**WRITTEN REQUEST 1**
In the blog post on Indiana's Religious Freedom Restoration Act, what does the author call America's founding principle?
**WRITTEN REQUEST 2**
Write the next portion of the blog post on Indiana's Religious Freedom Restoration Act, beginning after its final sentence.

**EXTRACT PROVIDED**
★ ★ ★ ★ ★ ★ ★

Thursday, April 2, 2015

Indiana

President Obama just announced the framework of a multi-nation, not-yet-completed treaty with Iran. Because the proposed treaty could either prevent or guarantee nuclear war, it sure seems like I should be blogging about it if I am going to blog about a current event.

However, there is no way I could do a thorough enough job researching the proposed treaty, analyzing it, and thinking about its myriad possible outcomes to do it justice on the same day it is announced. Plus, the treaty is not fully formed and remains months away from being finalized. Therefore, tonight I am going to finish and publish what I started writing last night, which happens to be a blog post about another current event that has dominated the air waves for the past several days.

The current event is the Hoosier State's recently enacted Religious Freedom Restoration Act (RFRA). More specifically, it is the response to the RFRA, about which I say this: The reaction of pop culture and the Left has been filled with nonsense, falsehood, intolerance, and idiocy.

Liberty is America's founding principle. Boil the essence of liberty down to one sentence, and it is this: Nobody can be forced to engage in commerce or personal interaction against his will. This is common sense and should be obvious to every person with an IQ higher than an amoeba's. All Indiana's RFRA does is reaffirm this inarguable essence of liberty, yet it is being portrayed as the gateway through which tyranny akin to Jim Crow will be permitted to afflict our land. This portrayal is bullshit.

Freedom of association is integral to any free nation, for without it there is no freedom. Freedom of association means that I can choose to eat dinner with whomever I want assuming he agrees to eat dinner with me; that I was able to marry Erika because she wanted to marry me; that I can choose which company to work for assuming it agrees to hire me because I meet its criteria; that I was able to matriculate at Auburn University because it agreed that my SAT scores and high school GPA met its standards; and so on and so forth.

The above interactions are proper, just, and free, precisely because all parties enter them voluntarily. If you take away their voluntariness and make them compulsory, you render the interactions improper, unjust, and despotic. To say that Person A must do whatever Person B requests does not liberate Person B -- it enslaves Person A. Also, it turns the whole notion of rights upside down by forcing Person A to satisfy Person B's requests without any regard to what those requests impose on Person A.

★ ★ ★ ★ ★ ★ ★

**PROVIDED INFORMATION**

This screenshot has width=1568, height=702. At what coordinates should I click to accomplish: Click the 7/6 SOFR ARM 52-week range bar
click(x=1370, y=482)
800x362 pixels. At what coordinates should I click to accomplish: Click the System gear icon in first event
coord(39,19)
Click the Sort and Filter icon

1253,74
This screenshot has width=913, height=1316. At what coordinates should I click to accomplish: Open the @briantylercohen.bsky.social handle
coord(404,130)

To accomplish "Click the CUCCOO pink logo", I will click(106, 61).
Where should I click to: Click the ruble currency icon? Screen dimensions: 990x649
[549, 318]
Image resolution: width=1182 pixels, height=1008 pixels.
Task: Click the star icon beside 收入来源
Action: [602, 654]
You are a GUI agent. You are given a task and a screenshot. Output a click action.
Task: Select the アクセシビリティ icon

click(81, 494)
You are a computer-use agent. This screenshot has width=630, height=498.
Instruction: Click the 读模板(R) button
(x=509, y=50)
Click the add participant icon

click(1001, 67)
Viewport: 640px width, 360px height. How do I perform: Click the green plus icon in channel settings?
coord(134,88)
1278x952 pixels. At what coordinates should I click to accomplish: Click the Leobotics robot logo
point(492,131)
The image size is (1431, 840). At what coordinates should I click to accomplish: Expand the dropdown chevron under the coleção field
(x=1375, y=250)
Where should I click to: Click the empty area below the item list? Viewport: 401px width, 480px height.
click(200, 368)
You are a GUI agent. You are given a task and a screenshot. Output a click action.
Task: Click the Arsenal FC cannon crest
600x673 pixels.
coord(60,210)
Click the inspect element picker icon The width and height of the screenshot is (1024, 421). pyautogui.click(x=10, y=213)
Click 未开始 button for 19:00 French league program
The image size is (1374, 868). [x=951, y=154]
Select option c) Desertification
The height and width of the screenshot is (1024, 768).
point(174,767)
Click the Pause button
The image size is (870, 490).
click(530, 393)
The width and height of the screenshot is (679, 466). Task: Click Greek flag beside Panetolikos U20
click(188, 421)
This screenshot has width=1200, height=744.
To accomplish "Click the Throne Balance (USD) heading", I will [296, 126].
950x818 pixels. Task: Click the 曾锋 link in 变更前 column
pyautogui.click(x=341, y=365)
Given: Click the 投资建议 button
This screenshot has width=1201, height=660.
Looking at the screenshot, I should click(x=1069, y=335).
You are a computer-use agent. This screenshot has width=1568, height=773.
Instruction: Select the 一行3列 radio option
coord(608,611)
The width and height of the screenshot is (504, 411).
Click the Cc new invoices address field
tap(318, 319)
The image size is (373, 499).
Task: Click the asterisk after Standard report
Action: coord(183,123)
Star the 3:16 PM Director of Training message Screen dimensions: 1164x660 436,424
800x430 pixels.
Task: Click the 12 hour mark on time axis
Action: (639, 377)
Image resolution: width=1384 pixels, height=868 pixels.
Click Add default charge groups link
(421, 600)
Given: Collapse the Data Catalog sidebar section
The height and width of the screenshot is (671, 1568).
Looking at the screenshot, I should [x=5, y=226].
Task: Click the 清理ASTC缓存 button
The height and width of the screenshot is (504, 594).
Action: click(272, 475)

★ ★ ★ ★ ★ ★ ★

**EXERCISE ANSWER 1**
Liberty.

**EXERCISE ANSWER 2**
Indiana's RFRA is being portrayed as something that gives homophobic troglodytes a license to push homosexuals to the back, and out the back, of the socially acceptable bus. But that's not true. The RFRA merely confirms that in the event a business (read: business owner) is sued for any kind of discrimination, one of the things he may cite when defending himself is that it would have violated his religion to engage in whatever it was he declined to engage. But it would still be up to the jury or court, on a case by case basis, to decide if that defense is sufficient to find him innocent.

Since 20 other states plus the federal government have RFRA's almost identical to Indiana's, it's worth noting that there has not been any outbreak of American companies refusing goods and services to gay Americans and justifying it by referencing their religious sensibilities. The foundation on which Indiana's RFRA is built is not some weird, illiberal, backwater concept. It comes directly from the First Amendment, which liberals claim to hold dear. In its entirety, the First Amendment states: "Congress shall make no law respecting an establishment of religion, or prohibiting the free exercise thereof; or abridging the freedom of speech, or of the press; or of the right of the people peaceably to assemble, and to petition the Government for a redress of grievances." (italics mine)

If liberals genuinely disagree with Indiana's RFRA, then they genuinely disagree with their allegedly cherished First Amendment. If they really want to remove the legal imprimatur from Indiana's RFRA, they need to start agitating to repeal the First Amendment -- and if they succeed in getting it repealed, they better not complain when they themselves are subsequently prevented from speaking their minds, or when the government subsequently passes laws mandating that only certain kinds of stories may be printed in newspapers.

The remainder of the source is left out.